By being able to deposit CZTS solar cells on various surfaces, the team believes this puts them firmly on the road to making thin-film photovoltaic cells that can be rigid or flexible, and durable and cheap enough to be widely integrated into buildings to generate electricity from the sunlight that strikes structures such as glazing, façades, roof tiles and windows.
However, because CZTS is cheaper — and easier to bring from lab to commercialization than other thin-film solar cells, given already available commercialized manufacturing methods — applications are likely even sooner. UNSW is collaborating with a number of large companies to develop applications well before it reaches 20% efficiency – probably, Hao said, within the next few years.
Researchers from the National University of Singapore (NUS) developed a method to enhance the photoluminescence efficiency of tungsten diselenide.
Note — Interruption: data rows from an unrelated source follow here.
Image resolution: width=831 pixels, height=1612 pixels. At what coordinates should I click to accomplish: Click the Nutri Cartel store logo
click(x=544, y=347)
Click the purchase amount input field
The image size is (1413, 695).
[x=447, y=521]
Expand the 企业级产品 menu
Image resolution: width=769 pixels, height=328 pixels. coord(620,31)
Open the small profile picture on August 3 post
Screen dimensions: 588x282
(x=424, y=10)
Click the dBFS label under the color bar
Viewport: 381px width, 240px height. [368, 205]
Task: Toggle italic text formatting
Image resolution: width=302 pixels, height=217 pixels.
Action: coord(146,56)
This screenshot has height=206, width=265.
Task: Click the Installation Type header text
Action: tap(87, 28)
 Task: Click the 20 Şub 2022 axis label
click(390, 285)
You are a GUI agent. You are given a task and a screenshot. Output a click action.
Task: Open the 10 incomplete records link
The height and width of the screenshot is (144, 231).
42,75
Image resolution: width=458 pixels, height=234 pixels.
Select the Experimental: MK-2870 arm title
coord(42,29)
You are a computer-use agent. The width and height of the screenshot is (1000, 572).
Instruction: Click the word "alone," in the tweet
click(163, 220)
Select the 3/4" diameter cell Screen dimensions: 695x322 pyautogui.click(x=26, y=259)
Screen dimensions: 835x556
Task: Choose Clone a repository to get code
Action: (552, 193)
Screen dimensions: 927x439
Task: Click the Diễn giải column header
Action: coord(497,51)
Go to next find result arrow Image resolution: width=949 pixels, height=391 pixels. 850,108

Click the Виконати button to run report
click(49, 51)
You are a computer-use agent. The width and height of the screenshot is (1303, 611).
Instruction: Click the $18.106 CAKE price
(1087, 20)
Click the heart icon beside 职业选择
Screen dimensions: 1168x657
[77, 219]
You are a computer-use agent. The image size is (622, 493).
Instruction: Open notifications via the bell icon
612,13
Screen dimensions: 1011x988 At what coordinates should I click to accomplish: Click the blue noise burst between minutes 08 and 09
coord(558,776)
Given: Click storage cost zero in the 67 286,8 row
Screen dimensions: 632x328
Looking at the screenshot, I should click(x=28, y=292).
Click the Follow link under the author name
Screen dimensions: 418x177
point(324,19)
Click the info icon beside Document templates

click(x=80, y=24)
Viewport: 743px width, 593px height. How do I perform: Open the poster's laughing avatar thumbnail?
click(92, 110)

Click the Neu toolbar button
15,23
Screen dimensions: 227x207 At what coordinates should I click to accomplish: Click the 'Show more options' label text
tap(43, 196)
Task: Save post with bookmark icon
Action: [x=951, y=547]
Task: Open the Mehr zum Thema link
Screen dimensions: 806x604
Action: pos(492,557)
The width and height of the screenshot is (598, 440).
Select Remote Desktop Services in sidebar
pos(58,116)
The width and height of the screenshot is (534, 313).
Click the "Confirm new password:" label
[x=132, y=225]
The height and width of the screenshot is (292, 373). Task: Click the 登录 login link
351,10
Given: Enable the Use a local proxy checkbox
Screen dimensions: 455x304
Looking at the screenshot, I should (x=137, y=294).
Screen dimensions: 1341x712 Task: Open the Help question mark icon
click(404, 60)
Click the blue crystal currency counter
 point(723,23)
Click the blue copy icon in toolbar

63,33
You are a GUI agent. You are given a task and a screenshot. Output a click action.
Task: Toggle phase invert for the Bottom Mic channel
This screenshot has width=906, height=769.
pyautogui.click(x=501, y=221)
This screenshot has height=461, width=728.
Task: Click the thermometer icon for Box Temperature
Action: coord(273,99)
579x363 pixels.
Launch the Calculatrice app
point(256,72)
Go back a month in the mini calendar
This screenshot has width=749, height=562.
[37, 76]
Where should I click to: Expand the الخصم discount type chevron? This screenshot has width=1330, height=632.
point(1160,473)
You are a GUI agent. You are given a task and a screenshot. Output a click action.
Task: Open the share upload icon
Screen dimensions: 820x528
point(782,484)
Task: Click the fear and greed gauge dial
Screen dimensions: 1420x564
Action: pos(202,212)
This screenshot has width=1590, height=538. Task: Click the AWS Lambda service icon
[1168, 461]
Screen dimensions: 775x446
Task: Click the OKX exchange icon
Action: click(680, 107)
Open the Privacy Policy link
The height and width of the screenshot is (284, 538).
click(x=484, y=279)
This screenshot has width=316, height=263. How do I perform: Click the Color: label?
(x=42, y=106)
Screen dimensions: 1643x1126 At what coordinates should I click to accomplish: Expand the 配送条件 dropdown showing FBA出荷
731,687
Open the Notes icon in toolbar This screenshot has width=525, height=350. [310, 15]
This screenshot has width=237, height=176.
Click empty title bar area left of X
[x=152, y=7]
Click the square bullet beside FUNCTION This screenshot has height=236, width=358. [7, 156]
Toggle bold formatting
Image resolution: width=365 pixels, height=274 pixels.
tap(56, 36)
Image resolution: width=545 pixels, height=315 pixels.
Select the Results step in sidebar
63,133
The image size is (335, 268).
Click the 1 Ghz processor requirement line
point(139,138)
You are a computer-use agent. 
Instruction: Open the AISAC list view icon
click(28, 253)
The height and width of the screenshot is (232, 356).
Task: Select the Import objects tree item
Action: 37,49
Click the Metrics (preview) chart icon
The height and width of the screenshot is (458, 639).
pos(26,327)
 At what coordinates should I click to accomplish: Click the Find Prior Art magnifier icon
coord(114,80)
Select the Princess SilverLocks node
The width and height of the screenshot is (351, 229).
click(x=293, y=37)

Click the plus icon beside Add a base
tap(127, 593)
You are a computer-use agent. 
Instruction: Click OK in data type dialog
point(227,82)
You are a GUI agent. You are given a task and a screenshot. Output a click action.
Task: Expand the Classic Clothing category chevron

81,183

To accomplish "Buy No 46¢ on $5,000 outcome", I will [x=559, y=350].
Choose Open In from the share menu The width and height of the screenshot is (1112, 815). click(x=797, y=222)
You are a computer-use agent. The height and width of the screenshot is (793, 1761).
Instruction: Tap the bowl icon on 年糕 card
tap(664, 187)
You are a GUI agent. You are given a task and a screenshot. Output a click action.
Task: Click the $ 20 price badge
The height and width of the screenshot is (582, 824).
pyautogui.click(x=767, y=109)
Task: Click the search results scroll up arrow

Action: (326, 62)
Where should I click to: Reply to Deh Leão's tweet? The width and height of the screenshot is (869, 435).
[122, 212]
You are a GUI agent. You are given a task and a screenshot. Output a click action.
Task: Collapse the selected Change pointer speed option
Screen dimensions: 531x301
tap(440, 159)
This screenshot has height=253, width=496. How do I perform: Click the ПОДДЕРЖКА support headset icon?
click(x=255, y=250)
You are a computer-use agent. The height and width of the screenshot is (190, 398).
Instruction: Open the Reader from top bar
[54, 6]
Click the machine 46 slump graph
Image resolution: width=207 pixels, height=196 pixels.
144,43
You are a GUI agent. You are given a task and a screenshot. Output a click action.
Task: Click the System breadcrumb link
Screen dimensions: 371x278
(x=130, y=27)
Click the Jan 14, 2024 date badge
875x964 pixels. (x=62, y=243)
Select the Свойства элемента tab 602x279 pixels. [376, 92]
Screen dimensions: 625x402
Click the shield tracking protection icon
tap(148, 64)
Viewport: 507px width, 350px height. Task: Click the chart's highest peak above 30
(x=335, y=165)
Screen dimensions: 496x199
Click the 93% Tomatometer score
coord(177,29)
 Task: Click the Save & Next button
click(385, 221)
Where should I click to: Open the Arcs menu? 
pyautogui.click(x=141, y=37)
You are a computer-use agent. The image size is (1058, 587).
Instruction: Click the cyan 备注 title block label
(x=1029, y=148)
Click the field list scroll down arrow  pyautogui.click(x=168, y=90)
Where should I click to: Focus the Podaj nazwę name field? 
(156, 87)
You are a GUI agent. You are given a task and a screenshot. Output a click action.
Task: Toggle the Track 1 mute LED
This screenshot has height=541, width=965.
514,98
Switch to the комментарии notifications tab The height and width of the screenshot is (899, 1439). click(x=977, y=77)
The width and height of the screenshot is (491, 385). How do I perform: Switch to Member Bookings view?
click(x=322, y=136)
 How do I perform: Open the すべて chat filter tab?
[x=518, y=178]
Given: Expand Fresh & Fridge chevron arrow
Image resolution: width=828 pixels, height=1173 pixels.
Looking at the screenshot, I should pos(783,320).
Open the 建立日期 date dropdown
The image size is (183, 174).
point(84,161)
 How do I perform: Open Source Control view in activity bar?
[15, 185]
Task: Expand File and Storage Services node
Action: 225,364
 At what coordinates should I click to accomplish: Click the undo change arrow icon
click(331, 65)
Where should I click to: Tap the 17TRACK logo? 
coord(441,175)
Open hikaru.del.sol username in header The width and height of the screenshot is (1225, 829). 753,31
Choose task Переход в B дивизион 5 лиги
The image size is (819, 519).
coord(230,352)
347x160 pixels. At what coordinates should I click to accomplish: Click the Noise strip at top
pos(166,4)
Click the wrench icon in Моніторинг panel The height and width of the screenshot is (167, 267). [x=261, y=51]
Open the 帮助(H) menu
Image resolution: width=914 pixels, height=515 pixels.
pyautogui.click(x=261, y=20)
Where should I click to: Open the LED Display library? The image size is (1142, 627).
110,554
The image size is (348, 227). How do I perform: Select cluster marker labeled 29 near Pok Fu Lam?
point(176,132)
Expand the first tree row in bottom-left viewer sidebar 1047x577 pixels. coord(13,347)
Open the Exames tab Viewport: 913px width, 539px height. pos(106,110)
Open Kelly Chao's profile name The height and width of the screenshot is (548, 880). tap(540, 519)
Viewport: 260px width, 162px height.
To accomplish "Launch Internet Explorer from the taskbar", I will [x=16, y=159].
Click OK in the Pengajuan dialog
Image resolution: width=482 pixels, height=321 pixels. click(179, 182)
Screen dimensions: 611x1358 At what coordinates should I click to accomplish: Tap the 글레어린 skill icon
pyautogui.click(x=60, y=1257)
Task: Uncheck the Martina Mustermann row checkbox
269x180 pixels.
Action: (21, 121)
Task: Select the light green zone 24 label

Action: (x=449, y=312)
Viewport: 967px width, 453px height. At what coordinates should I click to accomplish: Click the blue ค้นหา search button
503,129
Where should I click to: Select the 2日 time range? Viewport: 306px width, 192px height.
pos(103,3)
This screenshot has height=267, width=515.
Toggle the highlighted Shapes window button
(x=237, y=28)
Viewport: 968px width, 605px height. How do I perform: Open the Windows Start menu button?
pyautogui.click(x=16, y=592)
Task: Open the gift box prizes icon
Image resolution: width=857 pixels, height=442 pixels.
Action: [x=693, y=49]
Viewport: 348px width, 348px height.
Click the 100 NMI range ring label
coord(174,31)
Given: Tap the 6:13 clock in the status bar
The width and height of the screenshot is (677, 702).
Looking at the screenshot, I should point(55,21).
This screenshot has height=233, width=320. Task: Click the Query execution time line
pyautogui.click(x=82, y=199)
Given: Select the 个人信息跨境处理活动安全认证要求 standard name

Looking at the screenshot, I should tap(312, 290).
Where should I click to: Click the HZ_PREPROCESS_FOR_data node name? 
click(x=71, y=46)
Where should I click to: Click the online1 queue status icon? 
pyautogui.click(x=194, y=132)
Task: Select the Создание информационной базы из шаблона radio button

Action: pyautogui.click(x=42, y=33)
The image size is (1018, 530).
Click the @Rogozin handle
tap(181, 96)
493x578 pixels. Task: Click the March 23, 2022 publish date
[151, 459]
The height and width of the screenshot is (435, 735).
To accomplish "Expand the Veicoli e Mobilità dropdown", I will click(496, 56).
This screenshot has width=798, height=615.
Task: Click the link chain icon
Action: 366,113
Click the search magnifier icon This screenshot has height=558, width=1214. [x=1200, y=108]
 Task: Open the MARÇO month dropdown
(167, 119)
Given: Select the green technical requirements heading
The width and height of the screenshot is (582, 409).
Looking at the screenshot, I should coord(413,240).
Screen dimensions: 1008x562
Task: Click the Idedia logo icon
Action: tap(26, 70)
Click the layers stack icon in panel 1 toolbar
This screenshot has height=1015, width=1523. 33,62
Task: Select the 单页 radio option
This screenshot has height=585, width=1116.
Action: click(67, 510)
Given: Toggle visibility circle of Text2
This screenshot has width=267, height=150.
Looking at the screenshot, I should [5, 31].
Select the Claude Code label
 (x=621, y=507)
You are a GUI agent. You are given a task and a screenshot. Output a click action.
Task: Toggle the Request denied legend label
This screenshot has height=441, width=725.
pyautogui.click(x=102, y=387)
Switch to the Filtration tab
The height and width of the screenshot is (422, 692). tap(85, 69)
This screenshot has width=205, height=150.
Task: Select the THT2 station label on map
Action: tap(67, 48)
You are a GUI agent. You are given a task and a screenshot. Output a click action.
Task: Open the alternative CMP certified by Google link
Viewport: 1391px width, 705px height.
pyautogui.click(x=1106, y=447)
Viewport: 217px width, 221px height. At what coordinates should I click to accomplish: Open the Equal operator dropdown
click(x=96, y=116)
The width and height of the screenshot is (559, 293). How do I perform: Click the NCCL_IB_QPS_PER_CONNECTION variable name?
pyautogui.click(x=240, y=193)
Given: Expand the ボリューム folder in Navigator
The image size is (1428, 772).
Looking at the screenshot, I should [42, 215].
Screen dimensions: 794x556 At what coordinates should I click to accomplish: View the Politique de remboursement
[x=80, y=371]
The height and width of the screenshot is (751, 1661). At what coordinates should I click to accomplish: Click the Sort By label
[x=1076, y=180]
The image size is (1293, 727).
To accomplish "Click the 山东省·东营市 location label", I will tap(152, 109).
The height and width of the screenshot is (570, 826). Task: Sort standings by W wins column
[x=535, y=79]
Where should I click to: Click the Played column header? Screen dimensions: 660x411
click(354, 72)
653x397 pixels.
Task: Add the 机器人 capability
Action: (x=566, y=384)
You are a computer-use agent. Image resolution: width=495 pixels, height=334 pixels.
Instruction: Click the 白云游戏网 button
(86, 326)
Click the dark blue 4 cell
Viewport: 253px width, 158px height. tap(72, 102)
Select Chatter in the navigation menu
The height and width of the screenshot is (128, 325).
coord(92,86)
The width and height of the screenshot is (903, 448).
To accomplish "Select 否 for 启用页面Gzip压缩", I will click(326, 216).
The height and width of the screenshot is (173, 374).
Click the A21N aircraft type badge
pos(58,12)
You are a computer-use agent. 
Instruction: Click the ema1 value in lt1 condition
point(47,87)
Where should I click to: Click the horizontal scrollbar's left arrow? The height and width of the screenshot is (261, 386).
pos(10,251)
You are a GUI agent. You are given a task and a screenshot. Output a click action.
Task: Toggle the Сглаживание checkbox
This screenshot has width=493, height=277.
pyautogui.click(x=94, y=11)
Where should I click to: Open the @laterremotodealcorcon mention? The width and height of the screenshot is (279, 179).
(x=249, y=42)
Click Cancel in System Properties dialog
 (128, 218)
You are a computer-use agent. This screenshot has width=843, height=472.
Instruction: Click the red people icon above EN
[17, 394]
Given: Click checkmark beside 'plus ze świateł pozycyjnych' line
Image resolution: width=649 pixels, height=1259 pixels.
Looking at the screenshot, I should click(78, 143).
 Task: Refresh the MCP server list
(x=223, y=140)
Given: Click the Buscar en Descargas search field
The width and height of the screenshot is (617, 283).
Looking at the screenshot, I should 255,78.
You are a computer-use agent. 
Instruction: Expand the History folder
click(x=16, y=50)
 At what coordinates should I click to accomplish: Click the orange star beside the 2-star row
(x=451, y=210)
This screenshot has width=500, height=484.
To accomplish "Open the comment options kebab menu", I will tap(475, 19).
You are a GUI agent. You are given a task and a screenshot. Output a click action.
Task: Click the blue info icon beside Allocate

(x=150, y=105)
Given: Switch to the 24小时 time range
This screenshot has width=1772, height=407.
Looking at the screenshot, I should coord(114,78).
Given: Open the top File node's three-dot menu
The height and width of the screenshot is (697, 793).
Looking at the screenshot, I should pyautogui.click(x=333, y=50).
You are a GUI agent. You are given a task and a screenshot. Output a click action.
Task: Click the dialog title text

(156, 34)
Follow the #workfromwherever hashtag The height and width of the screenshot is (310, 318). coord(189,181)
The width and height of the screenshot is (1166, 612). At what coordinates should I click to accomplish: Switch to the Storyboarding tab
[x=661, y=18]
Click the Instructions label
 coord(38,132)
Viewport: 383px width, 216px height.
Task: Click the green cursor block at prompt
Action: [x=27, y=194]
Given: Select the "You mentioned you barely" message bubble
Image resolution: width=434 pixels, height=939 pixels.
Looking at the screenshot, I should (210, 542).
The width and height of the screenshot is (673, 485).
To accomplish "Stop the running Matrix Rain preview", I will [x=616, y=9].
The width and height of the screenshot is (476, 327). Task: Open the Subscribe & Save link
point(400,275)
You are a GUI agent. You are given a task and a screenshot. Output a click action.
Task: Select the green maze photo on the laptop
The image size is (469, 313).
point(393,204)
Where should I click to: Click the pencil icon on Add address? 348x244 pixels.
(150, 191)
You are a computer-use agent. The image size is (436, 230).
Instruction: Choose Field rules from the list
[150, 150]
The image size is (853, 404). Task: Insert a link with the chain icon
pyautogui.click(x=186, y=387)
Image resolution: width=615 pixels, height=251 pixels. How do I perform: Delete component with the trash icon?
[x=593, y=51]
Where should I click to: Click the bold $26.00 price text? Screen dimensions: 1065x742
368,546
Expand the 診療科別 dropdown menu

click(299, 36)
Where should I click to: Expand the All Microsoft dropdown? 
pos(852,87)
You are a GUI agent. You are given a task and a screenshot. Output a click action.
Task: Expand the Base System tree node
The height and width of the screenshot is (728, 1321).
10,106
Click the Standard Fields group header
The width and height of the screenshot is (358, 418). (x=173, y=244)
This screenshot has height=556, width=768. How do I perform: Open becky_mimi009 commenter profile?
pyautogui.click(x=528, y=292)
The single-molecule-thick semiconductor is part of an emerging class of materials called transition metal dichalcogenides (TMDCs), which have the ability to convert light to electricity and vice versa, making them strong potential candidates for optoelectronic devices such as thin film solar cells, photodetectors flexible logic circuits and sensors. However, its atomically thin structure reduces its absorption and photoluminescence properties, thereby limiting its practical applications.
Typical photoluminescence enhancement from transition metal dichalcogenides is 100-fold, with recent enhancement of 1,000-fold achieved by simultaneously enhancing absorption, emission and directionality of the system.
However, by incorporating monolayers of tungsten diselenide onto gold substrates with nanosized trenches, the research team was able to enhance the nanomaterial’s photoluminescence by up to 20,000-fold.
“The key to this work is the design of the gold plasmonic nanoarray templates,” said Professor Andrew Wee of the Department of Physics at the NUS. “In our system, the resonances can be tuned to be matched with the pump laser wavelength by varying the pitch of the structures. This is critical for plasmon coupling with light to achieve optimal field confinement.”
A team at Rice University is working on increasing the light absorbency of molybdenum disulfide (MoS2).
“Basically, we want to understand how much light can be confined in an atomically thin semiconductor monolayer of MoS2,” said Isabell Thomann, assistant professor of electrical and computer engineering at Rice. “By using simple strategies, we were able to absorb 35% to 37% of the incident light in the 400- to 700-nanometer wavelength range, in a layer that is only 0.7 nanometers thick.”
“Squeezing light into these extremely thin layers and extracting the generated charge carriers is an important problem in the field of two-dimensional materials,” she said. “That’s because monolayers of 2-D materials have different electronic and catalytic properties from their bulk or multilayer counterparts.”
Thomann and her team used a combination of numerical simulations, analytical models and experimental optical characterizations. Using three-dimensional electromagnetic simulations, they found that light absorption was enhanced 5.9 times compared with using MoS2 on a sapphire substrate.
“If light absorption in these materials was perfect, we’d be able to create all sorts of energy-efficient optoelectronic and photocatalytic devices. That’s the problem we’re trying to solve,” Thomann said.